Così mi sono espressa oggi nell’Aula della Camera, in dichiarazione di voto sulla proposta di legge costituzionale che prevede modifiche agli articoli 9 e 41 della Carta in materia di tutela dell’ambiente.
Raccogliere questa istanza – che tra l’altro è stata più volte e in diverse forme rappresentata dal Parlamento negli ultimi anni – è naturale. Significa cercare di fare nostro l’orizzonte immaginato dal Pontefice nell’enciclica Laudato si’ e imprimere nelle future generazioni la convinzione che la difesa dell’ambiente, della biodiversità e degli ecosistemi italiani, non siano soltanto un mero esercizio di alto valore civico, ma piuttosto dei pilastri, tra gli altri, su cui si fonda il patto che ci lega e nel quale ci riconosciamo reciprocamente come cittadini della Repubblica.
Aggiungere queste poche righe nella Costituzione non è una velleità né un’operazione di green washing utile a adeguare la Carta ai tempi che corrono. Perché la questione ambientale è strettamente legata a quella sociale ed economica, e offre un contributo irrinunciabile alla lotta contro le disuguaglianze cui ha fatto riferimento il capo dello Stato nel suo discorso di insediamento.
Ho seguito con attenzione i lavori delle Settimane sociali dei cattolici italiani nella mia Taranto, una città che porta su di sé i segni di uno sviluppo industriale che non ha saputo coniugare il diritto al lavoro con il diritto alla salute e la tutela dell’ambiente. Sempre più distante da quell’idea di dignità a cui il presidente della Repubblica ci ha richiamato in modo così energico. Un’impresa che si pone agli antipodi del concetto di ecologia integrale su cui Francesco sta costruendo parte del suo magistero e alla quale non possiamo evitare di guardare se vogliamo davvero lasciare ai nostri figli un Paese in cui valga la pena vivere, crescere, partecipare, diventare cittadini nel senso più alto del termine. Taranto è un luogo che racconta “ferite certe come certe sono però le meraviglie e le risorse, offuscate dai fumi e da un racconto non ci rende giustizia”, come ha avuto modo di dire il Vescovo della mia città, monsignor Filippo Santoro. Ma proprio per questa sua fragilità, sono convinta che possa offrire il miglior banco di prova possibile per misurare la nostra capacità di imprimere un cambiamento. Un’inversione di marcia che spero le modifiche attese possano accompagnare e rafforzare.
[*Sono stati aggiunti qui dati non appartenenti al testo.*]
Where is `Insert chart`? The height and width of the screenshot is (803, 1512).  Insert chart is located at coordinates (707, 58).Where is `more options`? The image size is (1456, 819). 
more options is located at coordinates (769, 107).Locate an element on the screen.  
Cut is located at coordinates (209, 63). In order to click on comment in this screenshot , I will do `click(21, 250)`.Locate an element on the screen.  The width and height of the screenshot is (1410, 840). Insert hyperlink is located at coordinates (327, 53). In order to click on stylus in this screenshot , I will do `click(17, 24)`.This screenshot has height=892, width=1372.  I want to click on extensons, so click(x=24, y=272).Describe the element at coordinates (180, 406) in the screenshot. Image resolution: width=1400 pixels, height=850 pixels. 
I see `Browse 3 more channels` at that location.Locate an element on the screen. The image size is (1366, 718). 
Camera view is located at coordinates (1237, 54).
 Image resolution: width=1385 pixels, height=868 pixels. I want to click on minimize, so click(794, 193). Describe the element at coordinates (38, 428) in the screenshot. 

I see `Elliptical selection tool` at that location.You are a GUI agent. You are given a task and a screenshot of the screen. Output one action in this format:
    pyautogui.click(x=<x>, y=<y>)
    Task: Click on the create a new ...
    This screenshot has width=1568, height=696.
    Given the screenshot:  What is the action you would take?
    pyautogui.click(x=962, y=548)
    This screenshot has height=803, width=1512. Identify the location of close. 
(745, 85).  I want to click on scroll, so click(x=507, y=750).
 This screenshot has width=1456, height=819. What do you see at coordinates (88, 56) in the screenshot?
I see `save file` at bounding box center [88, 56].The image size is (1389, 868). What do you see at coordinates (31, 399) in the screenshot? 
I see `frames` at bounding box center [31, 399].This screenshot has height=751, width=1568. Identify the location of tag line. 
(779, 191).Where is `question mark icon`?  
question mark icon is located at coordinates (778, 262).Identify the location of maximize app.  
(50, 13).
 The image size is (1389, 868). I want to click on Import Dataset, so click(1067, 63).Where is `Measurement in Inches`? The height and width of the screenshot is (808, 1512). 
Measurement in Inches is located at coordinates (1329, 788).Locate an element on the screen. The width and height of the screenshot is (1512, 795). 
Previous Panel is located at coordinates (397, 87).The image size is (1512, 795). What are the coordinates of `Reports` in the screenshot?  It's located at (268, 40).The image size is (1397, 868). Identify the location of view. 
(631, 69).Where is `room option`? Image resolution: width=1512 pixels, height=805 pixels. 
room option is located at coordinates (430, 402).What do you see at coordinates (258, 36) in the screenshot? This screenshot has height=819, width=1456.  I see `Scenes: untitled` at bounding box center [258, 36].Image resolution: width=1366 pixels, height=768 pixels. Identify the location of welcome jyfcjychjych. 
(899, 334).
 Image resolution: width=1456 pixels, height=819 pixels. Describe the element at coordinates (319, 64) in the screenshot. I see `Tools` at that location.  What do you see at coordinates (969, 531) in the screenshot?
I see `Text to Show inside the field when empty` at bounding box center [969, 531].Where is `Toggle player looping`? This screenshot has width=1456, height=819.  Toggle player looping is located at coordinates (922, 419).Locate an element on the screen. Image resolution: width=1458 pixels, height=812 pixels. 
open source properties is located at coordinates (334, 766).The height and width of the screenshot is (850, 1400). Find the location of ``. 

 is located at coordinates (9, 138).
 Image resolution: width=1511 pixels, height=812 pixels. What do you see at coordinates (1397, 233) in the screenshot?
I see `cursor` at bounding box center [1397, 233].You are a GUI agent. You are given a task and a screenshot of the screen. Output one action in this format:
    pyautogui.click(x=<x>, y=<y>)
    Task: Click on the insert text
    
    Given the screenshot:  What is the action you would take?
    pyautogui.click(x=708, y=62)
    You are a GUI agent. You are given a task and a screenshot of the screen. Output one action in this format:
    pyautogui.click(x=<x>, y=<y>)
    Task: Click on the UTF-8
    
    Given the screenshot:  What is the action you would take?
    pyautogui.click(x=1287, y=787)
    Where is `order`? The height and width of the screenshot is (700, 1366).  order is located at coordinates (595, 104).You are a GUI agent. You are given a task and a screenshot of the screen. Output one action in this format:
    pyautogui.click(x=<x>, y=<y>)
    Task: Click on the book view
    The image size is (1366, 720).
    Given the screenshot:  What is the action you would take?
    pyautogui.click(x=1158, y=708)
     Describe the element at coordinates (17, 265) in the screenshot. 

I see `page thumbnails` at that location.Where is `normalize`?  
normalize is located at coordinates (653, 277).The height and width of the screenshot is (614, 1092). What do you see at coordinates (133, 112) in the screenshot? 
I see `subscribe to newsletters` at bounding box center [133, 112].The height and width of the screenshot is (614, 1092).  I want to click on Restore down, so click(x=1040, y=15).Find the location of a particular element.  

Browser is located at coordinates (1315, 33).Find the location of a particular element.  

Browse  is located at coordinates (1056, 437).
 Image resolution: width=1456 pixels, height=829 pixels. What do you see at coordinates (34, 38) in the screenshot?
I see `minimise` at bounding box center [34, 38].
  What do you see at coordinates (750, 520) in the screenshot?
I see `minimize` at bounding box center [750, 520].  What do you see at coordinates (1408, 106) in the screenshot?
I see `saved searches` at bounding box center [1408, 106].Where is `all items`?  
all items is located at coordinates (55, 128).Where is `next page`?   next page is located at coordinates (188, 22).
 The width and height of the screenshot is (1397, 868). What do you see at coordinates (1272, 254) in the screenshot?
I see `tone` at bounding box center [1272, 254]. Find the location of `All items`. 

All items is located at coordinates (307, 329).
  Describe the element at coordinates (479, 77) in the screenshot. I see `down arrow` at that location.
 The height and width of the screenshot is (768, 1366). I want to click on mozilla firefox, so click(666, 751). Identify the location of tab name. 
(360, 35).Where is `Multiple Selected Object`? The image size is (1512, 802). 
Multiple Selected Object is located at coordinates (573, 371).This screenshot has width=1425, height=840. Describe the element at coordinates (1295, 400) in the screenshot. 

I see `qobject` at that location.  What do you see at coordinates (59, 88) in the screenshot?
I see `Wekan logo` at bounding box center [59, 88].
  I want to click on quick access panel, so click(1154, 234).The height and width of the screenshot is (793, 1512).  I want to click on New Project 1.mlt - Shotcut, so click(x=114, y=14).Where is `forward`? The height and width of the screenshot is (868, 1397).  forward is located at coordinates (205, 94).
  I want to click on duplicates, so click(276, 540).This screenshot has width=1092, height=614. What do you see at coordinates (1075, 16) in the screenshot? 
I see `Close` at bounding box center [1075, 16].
Spero che l’approvazione della proposta di legge costituzionale serva anche e finalmente a svegliare una società “di persone sole, di consumatori bulimici, di spettatori assuefatti, dagli orizzonti corti e frammentati” come la definiva Alex Langer. È d’altra parte compito di noi politici favorire modelli di consumo responsabile, ma anche l’uso di parole e termini in grado di accompagnarli e di assecondare le trasformazioni che tutti auspichiamo.